I need to prove that the following two definitions of the zero-th $K$-theory group of a ring $R$ (with unit) are equivalent.
def 1 the abelian group generated by the isomorphism classes $[P]$ of $R$-projective modules (finitely generated) under the identification $[P\oplus Q]=[P]+[Q]$
def2 The Grothendieck group of the monoid of isomorphism classes of finitely generated $R$-proj. module, with operation the direct sum.
My attempt Call $K^1$ the abelian group with the first def, and $K^2$ the group with the second one.
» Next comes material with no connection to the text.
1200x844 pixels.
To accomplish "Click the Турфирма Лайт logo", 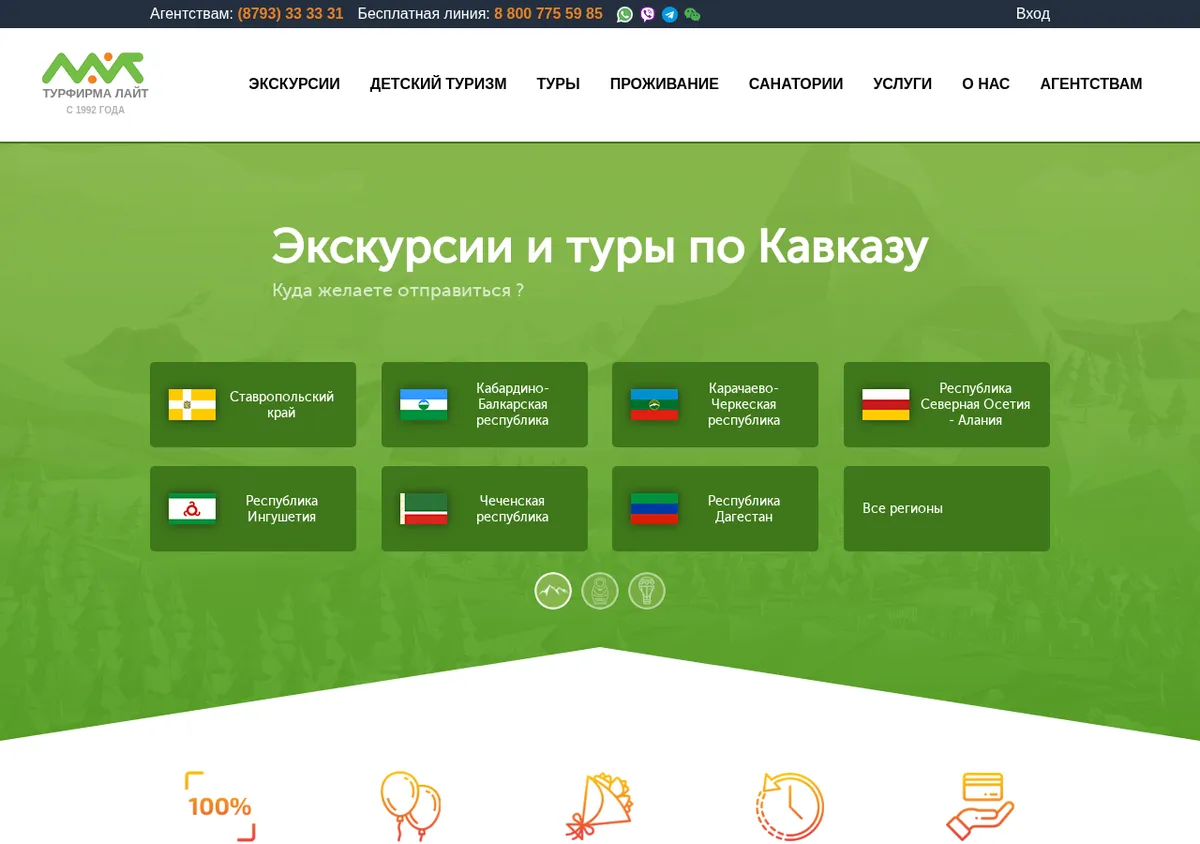I will [x=95, y=83].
I defined a map $K^1 \to K^2$ as $$\lambda[P] \mapsto (\oplus_{\lambda}[P],0)$$ and $$-\lambda[Q] \mapsto (0,\oplus_{\lambda}[Q])$$ for $\lambda$ positive integer. Now the map is clearly surjective and well-defined. But I don't know how to prove injectiviness. I mean, should be fairly easy but I got stuck in th following step: for simplicity assume that $[P]-[Q] \mapsto ([P],[Q])\sim (0,0)$. By definition of Grothendieck group there exists a finely generated proj module $C$ such that $P\oplus C \simeq Q \oplus C$. But now I don't know how to get rid of such $C$ in order to prove that $0=[P]-[Q]$. Any ideas?
If $P \oplus C \cong Q \oplus C$, then $[P \oplus C] = [Q \oplus C]$ in $K^1$, hence $[P] + [C] = [Q] + [C]$ in $K^1$, hence $[P] - [Q] = 0$ in $K^1$.